Innovate and Disrupt – With a Slant On Sociology

October 2, 2009

Publisher App Store via App Store in future through iPhone? …maybe…

Did you ever notice that the “App Store” icon is listed with other Apps on the home page instead of at the bottom along with Phone, Mail, Safari and iPod? Did Apple decide to leave the “App Store” Icon along with other Apps because of lack of space at the bottom – too hard to put the 5th icon in there? Then again, they also short changed Settings, iTunes, Messages and Camera – by leaving them along with other Apps.

Regardless of where the App Store Icon is, I wonder if there is a future, where brands and publishers can create “Publisher Stores” – similar to “App Store” – where they Catalog all their own branded Apps – conveniently located in one location – for users to select all and download all and pay for all them at the same time.

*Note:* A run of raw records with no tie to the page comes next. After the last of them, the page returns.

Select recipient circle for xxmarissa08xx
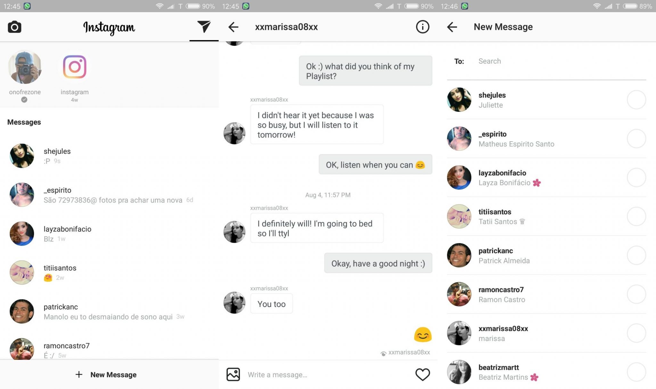The image size is (656, 389). 636,333
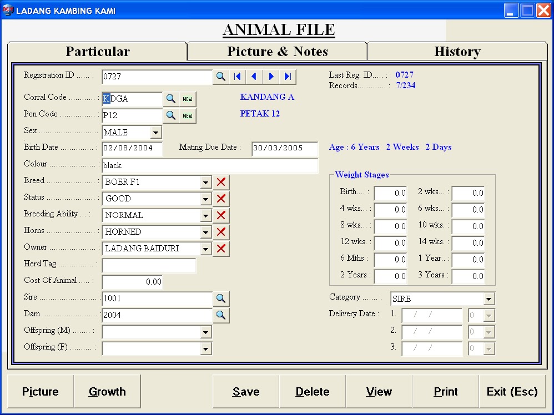Click inside the Herd Tag input field

pyautogui.click(x=148, y=265)

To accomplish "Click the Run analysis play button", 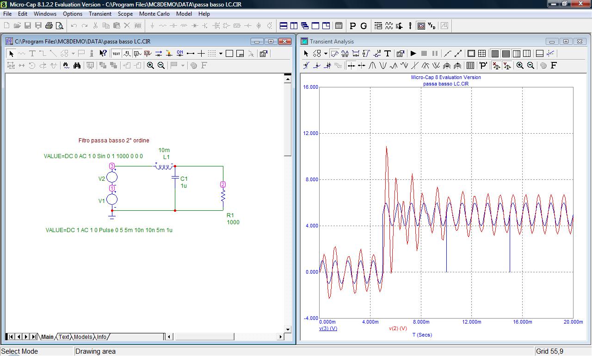I will pyautogui.click(x=413, y=54).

For example Sony Music Entertainment has deployed 6 iPhone Apps on the App store. Instead of downloading each of those 6 Apps separately, wouldn’t it be cool to download all Sony’s Apps with one click?

Enter Publisher App Store !!!!

With Apps on App Store reaching 100,000 in next few months, it becomes critical for Apple to consolidate as well as make it easier for iPhone users to download Apps. Users don’t have to search for different sub brands multiple times. If you are looking for all super hero comic apps, all you need to download is Marvel App Store.

Then again, does the Publisher App Store need to be a downloadable App OR could it be an aggregated list of apps via a microsite available through Apple’s App Store?

Download or webapp – doesn’t matter – there is a huge need for such a feature. Its long due …..

Why limit this concept to just grouping within a publisher? Aggregator can group Genre specific Apps in one location and give option for their user to search, download through one interface.  There could be App stores for all free casual games, all card games, all music apps and all news apps ….


There is a start up idea right there …..what are the challenges? Well, for one, Apple might not approve such an App!!!!

No harm in giving it a try. Create a shell App and let all these brands customize the Shell App the way they want to and list out their on deck Apps, Icons, descriptions, and hook it up to iTunes store.

Even if Apple doesn’t approve such an App, at least publishers can start creating such Microsites and let user’s download ….Disney has around 12 iPhones Apps on the App Store. Couldn’t Disney or Sony or some of these big brand names build microsites by partnering with Apple – giving options for fans to download all the Apps in one go?

August 25, 2009

When Brand’s interests are competing against their Customers interest?

Filed under: Anti Trust, Apple, Bing, Competition, Google Voice, iPhone, Legislation, mobile — vsistla @ 1:49 am

Have you tried to open Yahoo! Mail using Google Chrome Browser? Try it ….try sending an email ……

Have you tried searching for the keyword “Google” on Try it ….. I urge you …..


With the recent spat of controversy – Apple pulling down Google Voice from App Store, what kind of decision process do Brand’s go through when their interests are against their’s user’s interest?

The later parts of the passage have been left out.